O(n). like foldl but strict.

foldr :: (Word8 -> a -> a) -> a -> Rope -> aSource

O(n). Right fold. Again not tail-recursive but never uses more than O(log n) on the stack.

Breaking Ropes

splitAt :: Int -> Rope -> (Rope, Rope)Source

O(log n). splitAt n xs is equivalent to (take n xs, drop n xs), but a little faster.

breakByte :: Word8 -> Rope -> (Rope, Rope)Source

O(n). breakByte c r breaks Rope r before the first occurence of c.

breaks :: Word8 -> Rope -> [Rope]Source

O(n). breaks w r breaks Rope r between each occurence of w (non-inclusive). This function is not tail-recursive, uses memchr and constructs the list in parallel using par.

lines :: Rope -> [Rope]Source

O(n). Satisfies lines r == breaks 0x0a r.

Indexing Ropes

index :: Rope -> Int -> CharSource

O(log n) returns the Word8 at given index in the Rope

elemIndex :: Word8 -> Rope -> Maybe IntSource

O(n) returns the index of the first element equal to the query element. This implementation uses memchr at leaves, and explores the rope in parallel (with par).

elemIndex' :: Word8 -> Rope -> Maybe IntSource

O(n) Same as elemIndex, but explores the Rope sequentially. Useful for Ropes loaded lazily with readFile.

elemIndices :: Word8 -> Rope -> [Int]Source

O(n) returns the list of all positions where the queried elements occurs in the Rope. This implementation uses memchr.

Input and Output

readFile :: FilePath -> IO RopeSource

Lazy file reading, using mmap.

hGet :: Handle -> Int -> IO RopeSource

Strict hGet. The whole rope is constructed.

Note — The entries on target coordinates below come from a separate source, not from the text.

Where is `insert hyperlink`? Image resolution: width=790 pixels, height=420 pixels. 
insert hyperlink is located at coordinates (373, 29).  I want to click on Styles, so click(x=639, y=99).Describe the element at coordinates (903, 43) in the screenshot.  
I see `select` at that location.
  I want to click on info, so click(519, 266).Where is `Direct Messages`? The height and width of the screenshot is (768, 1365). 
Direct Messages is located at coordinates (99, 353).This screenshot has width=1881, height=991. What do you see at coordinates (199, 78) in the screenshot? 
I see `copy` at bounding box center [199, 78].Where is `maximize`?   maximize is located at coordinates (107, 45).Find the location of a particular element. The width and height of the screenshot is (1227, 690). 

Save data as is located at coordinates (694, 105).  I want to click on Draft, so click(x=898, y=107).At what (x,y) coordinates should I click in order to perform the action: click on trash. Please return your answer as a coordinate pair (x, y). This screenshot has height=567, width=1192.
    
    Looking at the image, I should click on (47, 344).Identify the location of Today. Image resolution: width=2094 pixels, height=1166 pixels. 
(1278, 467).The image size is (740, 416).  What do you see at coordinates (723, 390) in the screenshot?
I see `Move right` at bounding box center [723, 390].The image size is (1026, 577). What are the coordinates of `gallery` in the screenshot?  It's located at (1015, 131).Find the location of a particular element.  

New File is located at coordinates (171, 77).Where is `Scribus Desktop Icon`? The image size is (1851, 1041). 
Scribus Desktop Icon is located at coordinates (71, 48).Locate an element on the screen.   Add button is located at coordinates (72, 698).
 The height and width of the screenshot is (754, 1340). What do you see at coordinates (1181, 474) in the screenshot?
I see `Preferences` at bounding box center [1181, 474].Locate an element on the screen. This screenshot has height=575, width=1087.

hGetLine :: Handle -> IO RopeSource

Returns the next line in the input Handle. If you need to iterate hGetLine, it may be more efficient to first mmap the file using readFile, or even load it with then iterate breakByte 0x0a : hGetLine allocates a buffer to read the file and may waste most of this space if the lines are shorter than the standard buffer size of this module.

hGetContents :: Handle -> IO RopeSource

Reads the contents of a file handle strictly, then closes it.

hPut :: Handle -> Rope -> IO ()Source

Writes the contents of the Rope on the specified Handle.

hPutStrLn :: Handle -> Rope -> IO ()Source

like hPut, but with a newline character at the end of the output

hPutStr :: Handle -> Rope -> IO ()Source

synonym for hPut.

putStrLn :: Rope -> IO ()Source

like putStr but with a newline character at the end of the output

putStr :: Rope -> IO ()Source

Writes the contents of the Rope on the standard output.